Diners at Relish in Ecclesall Road had the dubious honour of tasting my culinary handiwork this week.
It’s a long time since I cooked for anyone other than family and friends, but when head chef Jack Baker asked me to help try out some recipes for a new cook book, it was an offer I couldn’t refuse…
There’s nothing more annoying than following a recipe to the letter – and then discovering you still have 100g of flour left at the end. And it’s all very well for chefs to say ‘make the pastry’ or ‘bake until cooked’, but us mere mortals need detailed, step-by-step instructions.
Which is why a series of amateur cooks have been roped in over the last week or so to test recipes for a new book being planned by Richard Smith’s restaurants and Thornbridge Brewery.
My first task was to follow the recipe for suet-crust pastry, flavoured with two kinds of mustard and cheese.

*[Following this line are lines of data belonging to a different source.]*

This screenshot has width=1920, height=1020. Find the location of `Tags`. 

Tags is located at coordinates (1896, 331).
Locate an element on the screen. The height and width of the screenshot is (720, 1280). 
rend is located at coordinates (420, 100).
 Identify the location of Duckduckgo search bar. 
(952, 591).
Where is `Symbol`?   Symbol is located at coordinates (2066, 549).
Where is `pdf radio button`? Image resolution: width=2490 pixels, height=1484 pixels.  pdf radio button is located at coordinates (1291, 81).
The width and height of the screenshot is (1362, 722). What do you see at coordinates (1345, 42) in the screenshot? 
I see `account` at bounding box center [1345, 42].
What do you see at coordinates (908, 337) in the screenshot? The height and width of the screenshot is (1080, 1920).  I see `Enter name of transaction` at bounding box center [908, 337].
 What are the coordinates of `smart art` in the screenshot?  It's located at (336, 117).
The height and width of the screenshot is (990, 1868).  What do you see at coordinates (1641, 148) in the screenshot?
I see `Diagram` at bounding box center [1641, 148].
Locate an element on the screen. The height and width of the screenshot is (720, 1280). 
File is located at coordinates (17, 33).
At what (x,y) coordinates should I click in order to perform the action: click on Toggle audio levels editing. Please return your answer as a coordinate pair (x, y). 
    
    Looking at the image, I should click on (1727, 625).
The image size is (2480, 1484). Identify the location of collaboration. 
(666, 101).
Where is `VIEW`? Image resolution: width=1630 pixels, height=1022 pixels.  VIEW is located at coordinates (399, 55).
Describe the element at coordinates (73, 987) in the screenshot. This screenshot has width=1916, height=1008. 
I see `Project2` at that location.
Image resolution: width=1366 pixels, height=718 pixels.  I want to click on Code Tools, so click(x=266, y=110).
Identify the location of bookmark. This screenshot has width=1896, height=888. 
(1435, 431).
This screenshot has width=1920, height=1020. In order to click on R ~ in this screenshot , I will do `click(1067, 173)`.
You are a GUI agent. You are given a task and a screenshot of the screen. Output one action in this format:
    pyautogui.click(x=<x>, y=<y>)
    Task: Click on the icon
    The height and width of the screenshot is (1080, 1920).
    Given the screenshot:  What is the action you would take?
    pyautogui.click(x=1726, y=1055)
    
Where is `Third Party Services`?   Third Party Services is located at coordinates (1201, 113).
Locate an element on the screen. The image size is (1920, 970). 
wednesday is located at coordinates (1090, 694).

Then I had to fry chunks of steak until they were good and brown (most important for flavour, I learned) and deglaze the pan with ale.
After adding vegetables, stock – and Henderson’s Relish – I left it to cook and got down to making the burgers, using several pounds of finest, freshly-minced rump steak.
It was tough work, slaving over a hot stove, so I was thrilled to discover that my next instruction was to eat my artistically-assembled creation!
Lunch over, I completed my day’s work under Jack’s watchful eye – and was rewarded with two oven-ready steak and ale pies and a badge of honour in the form of a burnt hand.
I just hope other diners enjoyed the pies as much as we did. Bring on that new cook book!